═════ RECORDS TO USE ═════
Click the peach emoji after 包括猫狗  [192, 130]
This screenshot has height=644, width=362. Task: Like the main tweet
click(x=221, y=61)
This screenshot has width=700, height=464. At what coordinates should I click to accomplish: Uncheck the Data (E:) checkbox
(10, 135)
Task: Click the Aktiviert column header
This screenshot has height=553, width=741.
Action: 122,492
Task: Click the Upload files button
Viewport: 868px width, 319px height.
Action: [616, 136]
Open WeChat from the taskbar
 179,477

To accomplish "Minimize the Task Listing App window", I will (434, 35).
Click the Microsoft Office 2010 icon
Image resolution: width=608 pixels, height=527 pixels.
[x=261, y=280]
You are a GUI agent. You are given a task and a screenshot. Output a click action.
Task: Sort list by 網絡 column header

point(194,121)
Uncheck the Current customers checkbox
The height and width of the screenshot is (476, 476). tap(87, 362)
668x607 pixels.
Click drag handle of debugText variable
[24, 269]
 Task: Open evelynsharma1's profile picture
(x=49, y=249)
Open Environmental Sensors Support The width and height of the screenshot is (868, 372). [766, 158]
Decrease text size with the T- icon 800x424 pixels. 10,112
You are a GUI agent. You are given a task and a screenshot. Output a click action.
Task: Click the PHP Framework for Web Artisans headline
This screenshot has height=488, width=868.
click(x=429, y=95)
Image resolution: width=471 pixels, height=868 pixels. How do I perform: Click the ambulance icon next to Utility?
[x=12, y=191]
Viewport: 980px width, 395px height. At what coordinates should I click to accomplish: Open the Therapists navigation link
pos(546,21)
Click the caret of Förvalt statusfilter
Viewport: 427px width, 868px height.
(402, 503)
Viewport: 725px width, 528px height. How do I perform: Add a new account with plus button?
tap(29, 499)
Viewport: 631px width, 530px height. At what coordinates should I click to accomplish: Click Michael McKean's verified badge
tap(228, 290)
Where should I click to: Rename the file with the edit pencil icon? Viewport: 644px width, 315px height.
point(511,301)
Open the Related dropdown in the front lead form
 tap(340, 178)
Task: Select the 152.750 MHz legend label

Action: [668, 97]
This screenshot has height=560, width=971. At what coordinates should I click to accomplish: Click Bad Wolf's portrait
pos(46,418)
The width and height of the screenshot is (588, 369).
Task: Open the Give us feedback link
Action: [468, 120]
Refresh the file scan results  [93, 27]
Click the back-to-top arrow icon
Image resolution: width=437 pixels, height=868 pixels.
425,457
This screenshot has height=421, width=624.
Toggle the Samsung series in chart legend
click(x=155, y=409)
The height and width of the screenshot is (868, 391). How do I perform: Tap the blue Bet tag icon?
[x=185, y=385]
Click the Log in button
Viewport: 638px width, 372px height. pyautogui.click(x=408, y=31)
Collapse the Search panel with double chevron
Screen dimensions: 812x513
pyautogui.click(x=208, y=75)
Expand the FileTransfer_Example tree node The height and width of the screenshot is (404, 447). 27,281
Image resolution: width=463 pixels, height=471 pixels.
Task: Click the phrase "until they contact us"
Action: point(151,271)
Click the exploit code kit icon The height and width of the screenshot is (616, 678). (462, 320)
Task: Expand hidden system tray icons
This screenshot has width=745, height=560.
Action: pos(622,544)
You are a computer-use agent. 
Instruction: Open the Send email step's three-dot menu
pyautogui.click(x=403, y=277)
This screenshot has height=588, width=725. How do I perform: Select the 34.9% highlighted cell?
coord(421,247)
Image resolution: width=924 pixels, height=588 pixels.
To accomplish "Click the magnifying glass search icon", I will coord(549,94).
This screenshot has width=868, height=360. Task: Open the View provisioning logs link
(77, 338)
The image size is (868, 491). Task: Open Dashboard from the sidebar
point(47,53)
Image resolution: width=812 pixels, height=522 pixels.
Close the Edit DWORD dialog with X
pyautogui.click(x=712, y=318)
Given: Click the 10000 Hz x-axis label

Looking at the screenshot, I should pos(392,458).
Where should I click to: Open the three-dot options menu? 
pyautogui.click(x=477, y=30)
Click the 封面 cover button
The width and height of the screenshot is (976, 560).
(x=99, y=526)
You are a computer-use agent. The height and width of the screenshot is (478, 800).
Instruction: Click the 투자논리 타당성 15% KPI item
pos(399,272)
═════
**WORK INSTRUCTIONS:** Please state the number of lines in the data above that hold the word "computer", without any other text.

**SOLUTION TO THIS PROBLEM:** 2